═══ TASK INPUT

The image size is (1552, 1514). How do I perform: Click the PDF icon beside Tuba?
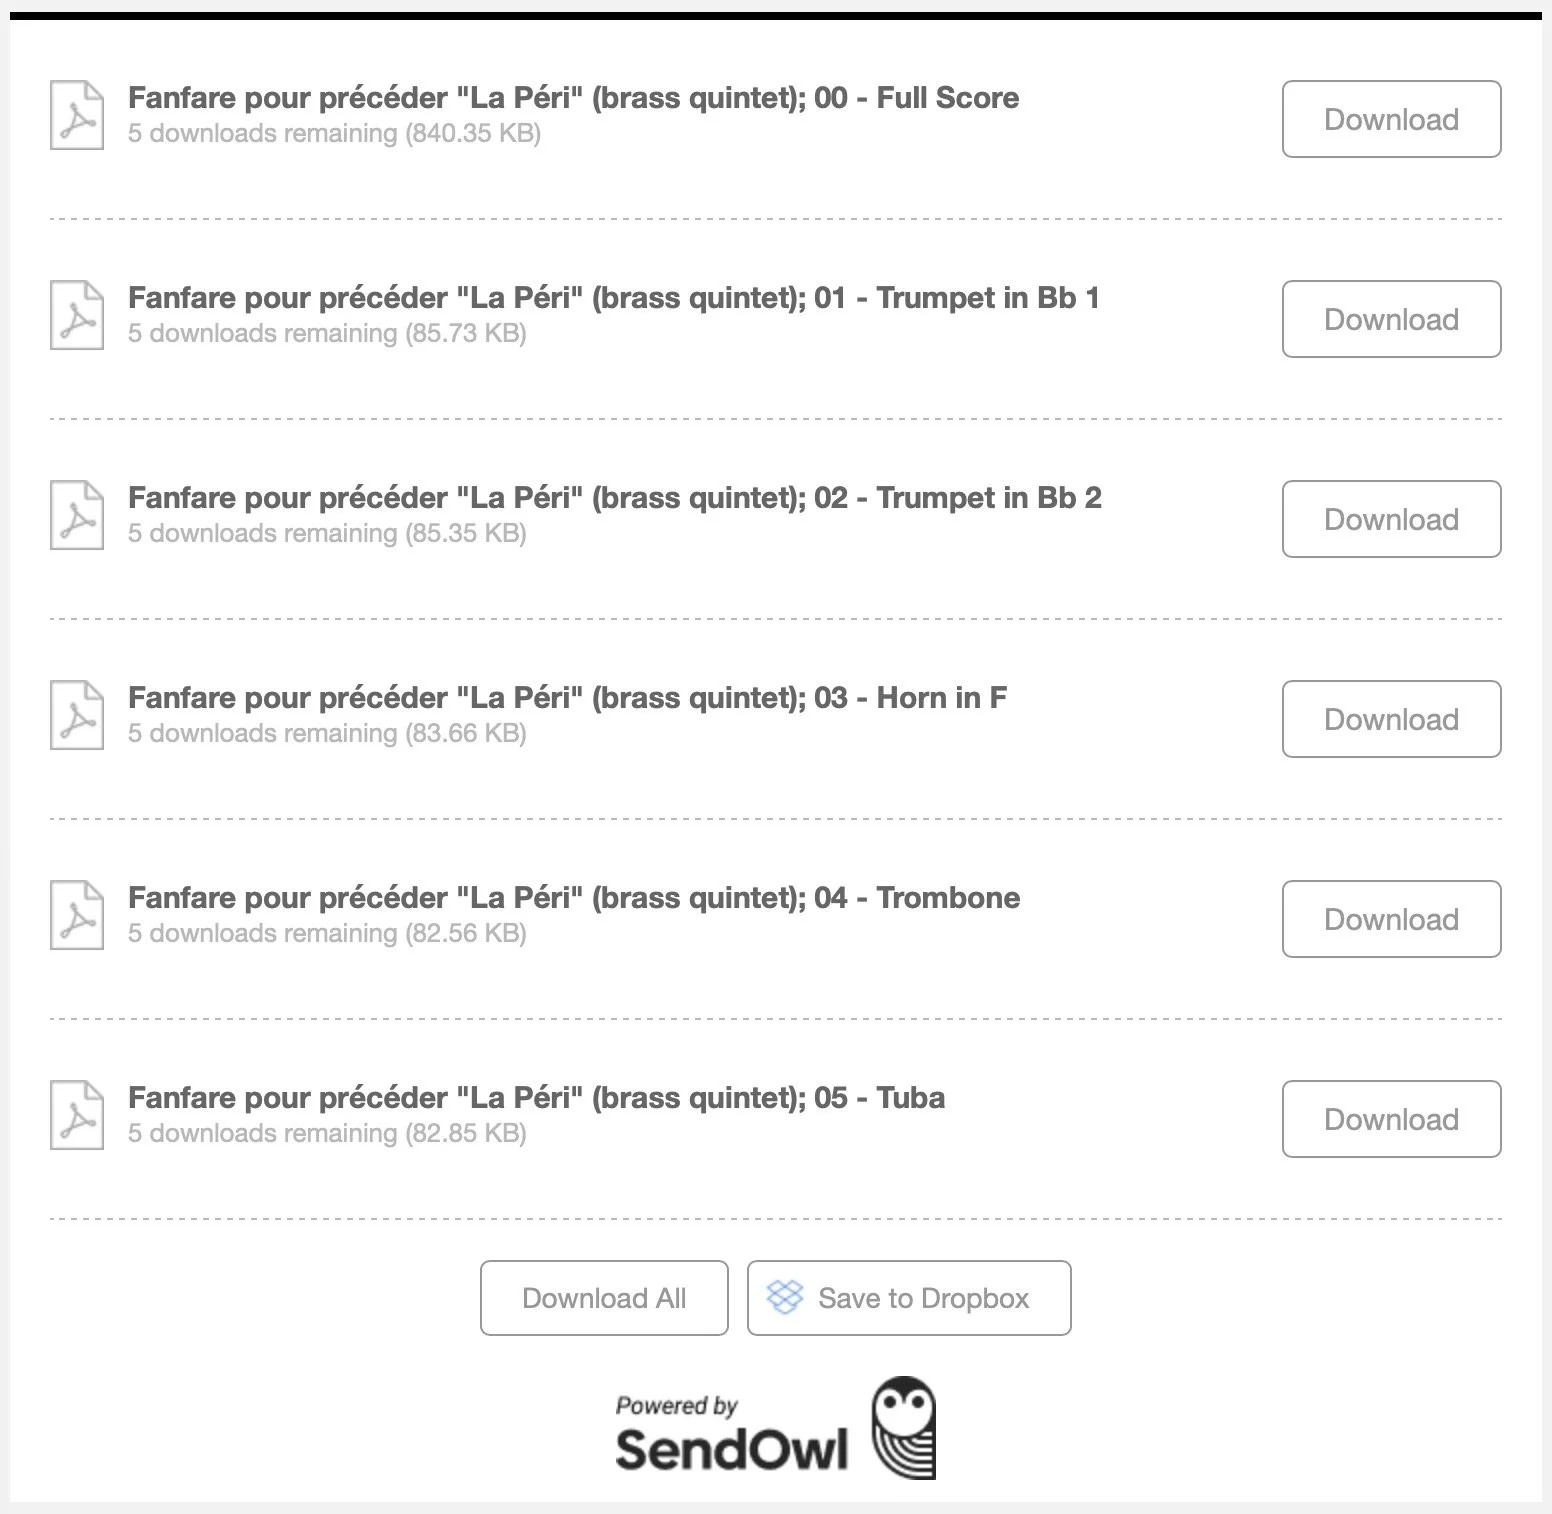[77, 1115]
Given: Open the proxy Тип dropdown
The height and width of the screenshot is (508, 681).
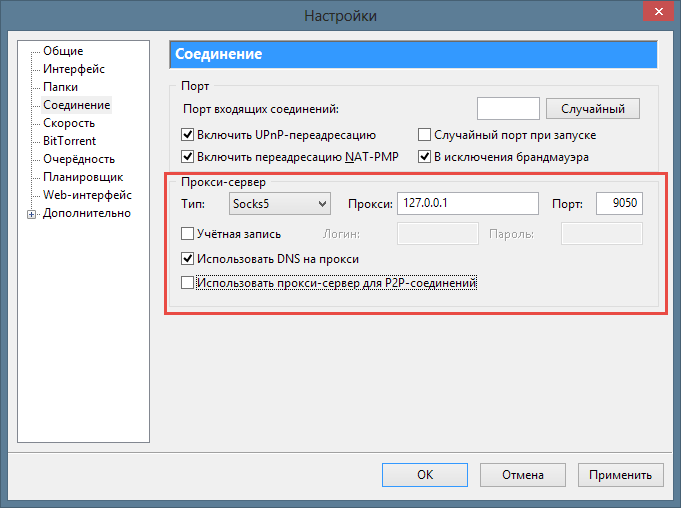Looking at the screenshot, I should (279, 204).
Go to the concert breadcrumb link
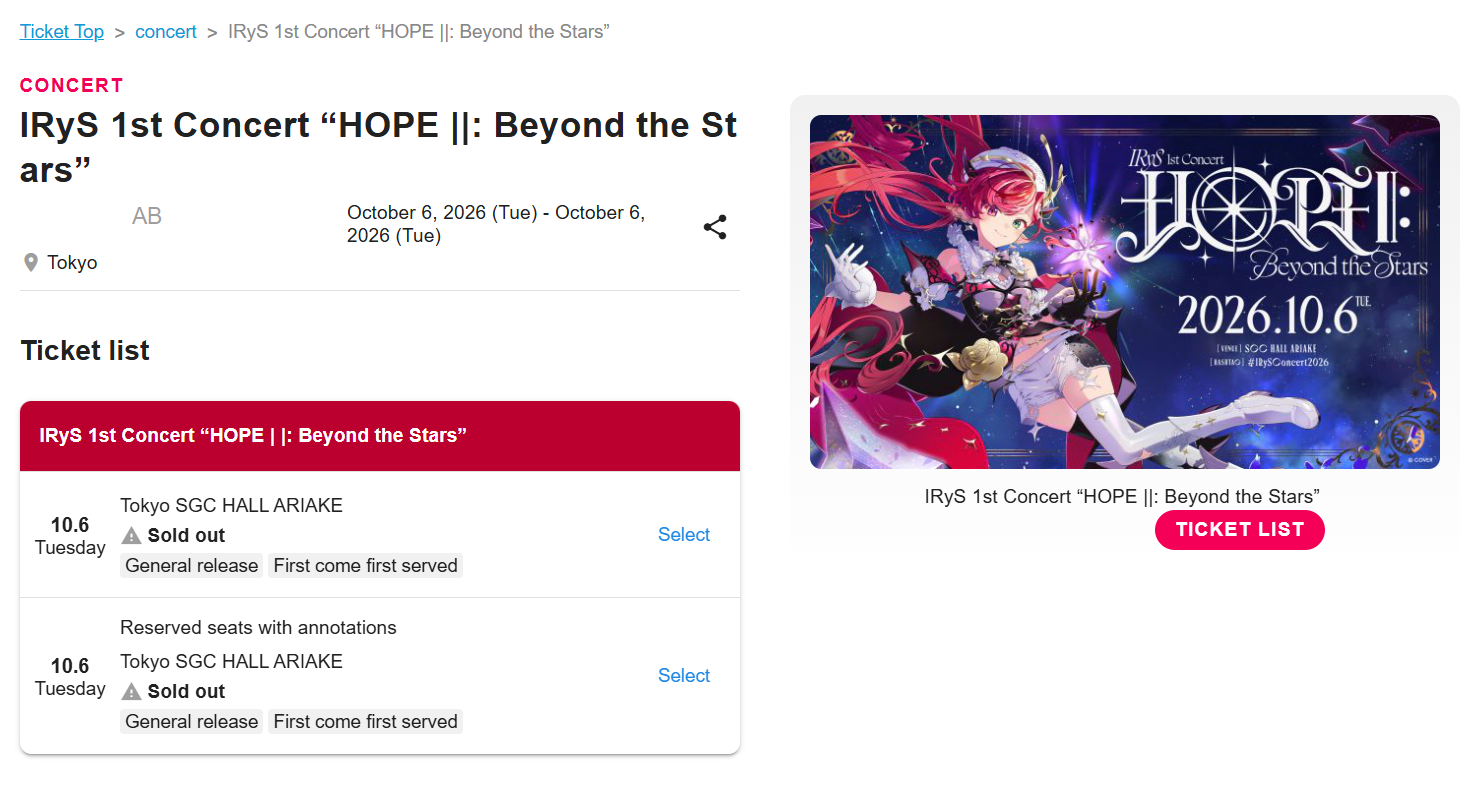This screenshot has width=1468, height=791. pyautogui.click(x=166, y=31)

══════

TASK TO COMPLETE:
Place every line of the entries above into a numbered list. Omit blank lines and leave out the pictures.

CORRECT ANSWER:
1. The image size is (1552, 1514). How do I perform: Click the PDF icon beside Tuba?
2. [77, 1115]
3. Given: Open the proxy Тип dropdown
4. The height and width of the screenshot is (508, 681).
5. Looking at the screenshot, I should (279, 204).
6. Go to the concert breadcrumb link
7. This screenshot has width=1468, height=791. pyautogui.click(x=166, y=31)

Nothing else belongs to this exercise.